The pertinent portions of such contract reading as follows:

“Casinghead Gas Contract

“This agreement, Made and entered into this 9th day of December, 1936 by and be[964]*964tween Dave Rubin hereinafter referred to as the ‘Seller’ and Phillips Petroleum Company hereinafter referred to as the ‘Buyer’.

“Witnesseth: Whereas, Seller owns and holds a certain valid and subsisting oil and gas mining lease covering the following described lands situate and being within the County of Hutchinson, State of Texas to-wit: * * *

“Whereas, Seller is operating the above described properties and certain wells on said lands are productive or may be productive of casinghead gas, and the Seller desires to sell the casinghead gas which may hereafter be produced from wells located on said premises. The term ‘casinghead gas’ means all natural gas from which gasoline can be extracted or manufactured and whose residue remaining after gasoline extraction or manufacture is lawfully disposed of.

“Now, therefore, in consideration of the sum of One ($1.00) Dollar paid by the Buyer to the Seller, receipt of which is hereby acknowledged, and other payments and covenants hereinafter specified, the Seller hereby grants, bargains, sells and agrees to deliver to the Buyer and the Buyer agrees to purchase and take from the Seller, subject to the stipulations and conditions hereinafter specified, all the casing-head gas now or hereafter produced from the wells on the lands hereinabove described.

“1. Purpose — The gas hereby sold is conveyed to the Buyer for the purpose of manufacturing therefrom gasoline or such other product or products as may be manufactured at Buyer’s plant.

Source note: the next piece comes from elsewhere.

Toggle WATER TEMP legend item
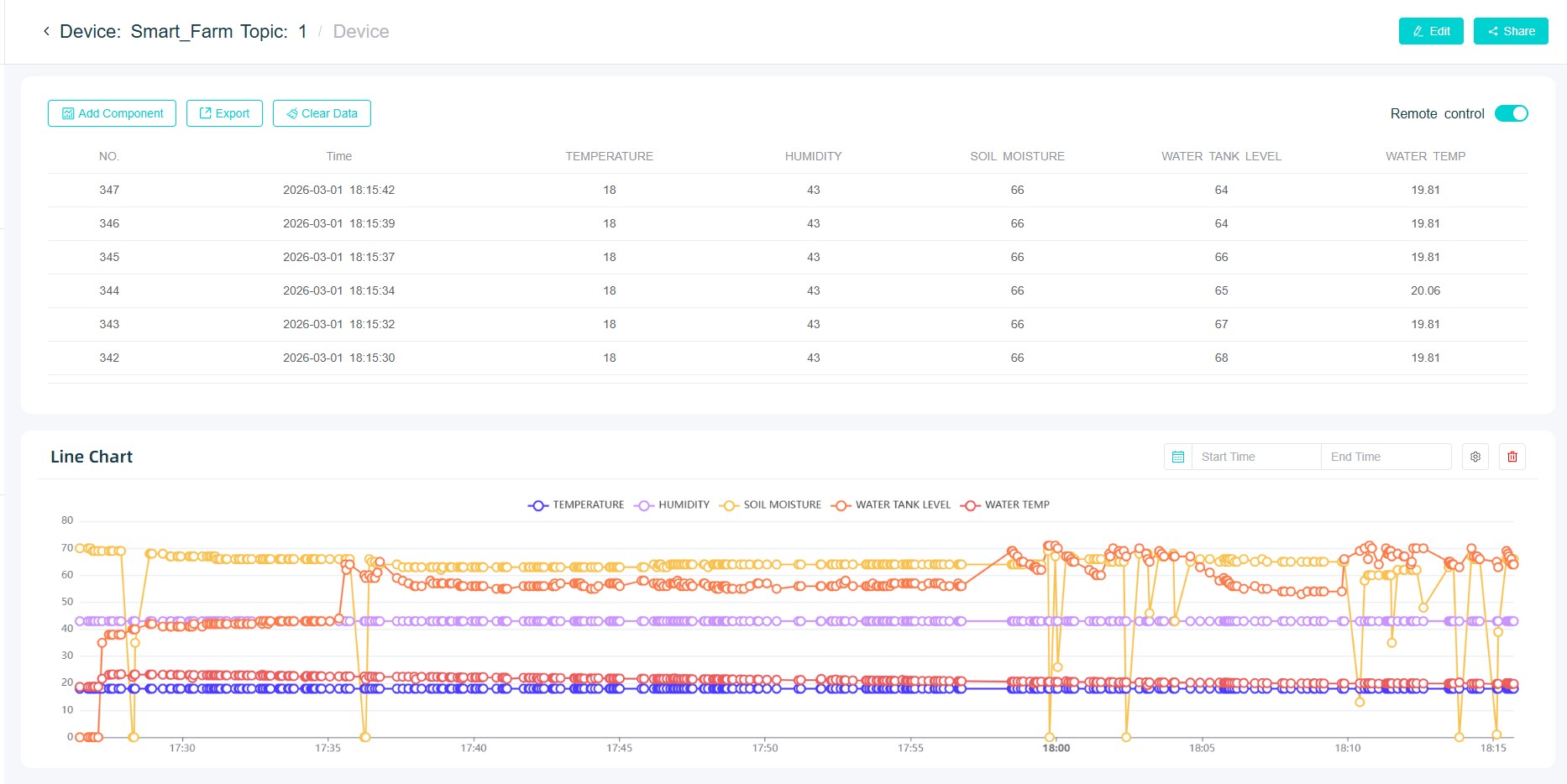This screenshot has height=784, width=1567. point(1005,504)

“2. Delivery Place — At the casingheads of the wells. Buyer may, with Seller’s consent, install equipment acceptable to Seller on Seller’s storage tanks for the purpose of saving and utilizing vapors therefrom, which for the purpose of this contract shall be considered casinghead gas.

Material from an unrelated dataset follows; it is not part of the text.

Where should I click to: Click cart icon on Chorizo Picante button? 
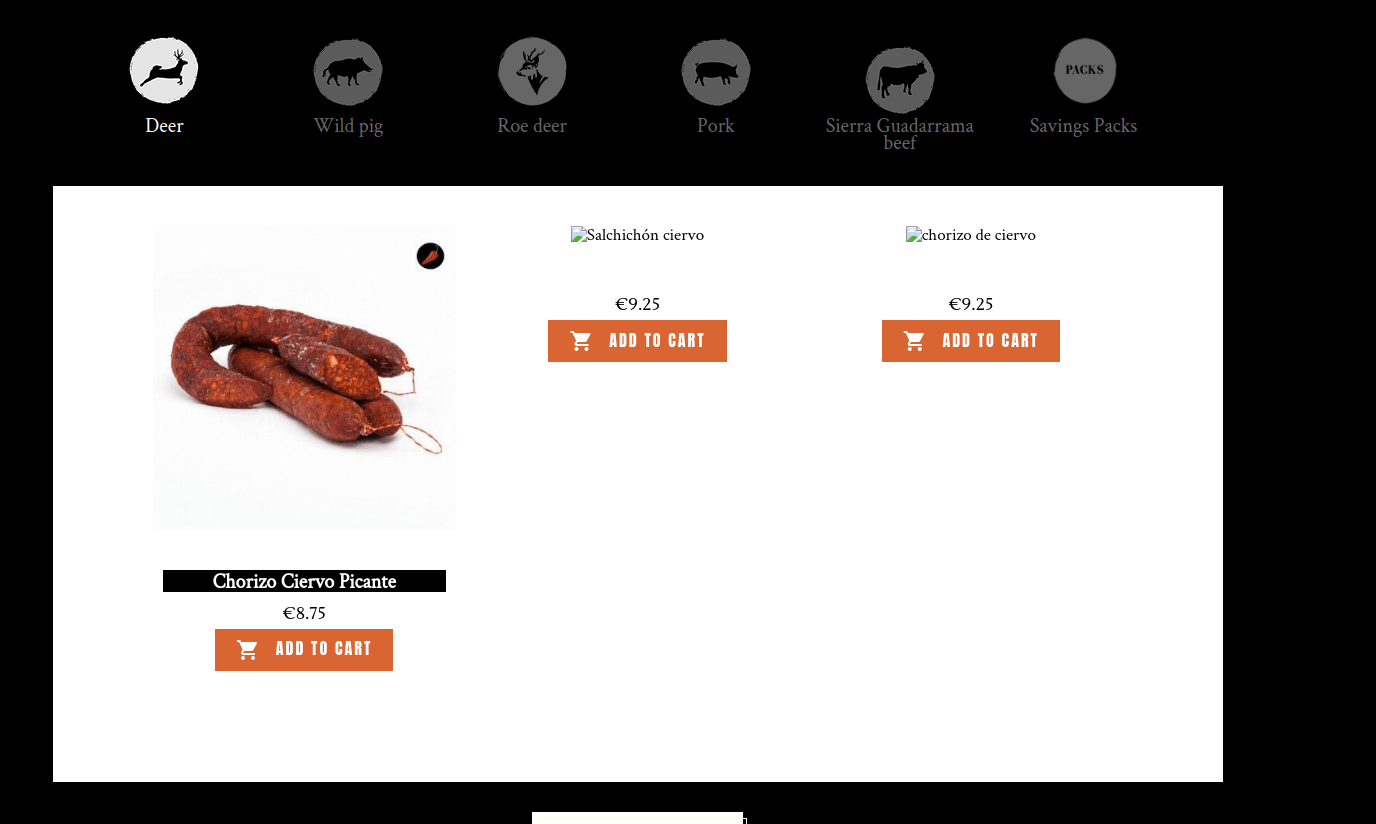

“5. Residue Gas — The Buyer shall return to the nearest boundary line of the Seller’s lease, above described, sufficient residue gas for the development and operation of said lease, not to exceed that remaining from the quantity of casinghead gas delivered to the Buyer from said lease after the extraction of gasoline therefrom, less the proportionate part of said residue gas necessary for gasoline plant.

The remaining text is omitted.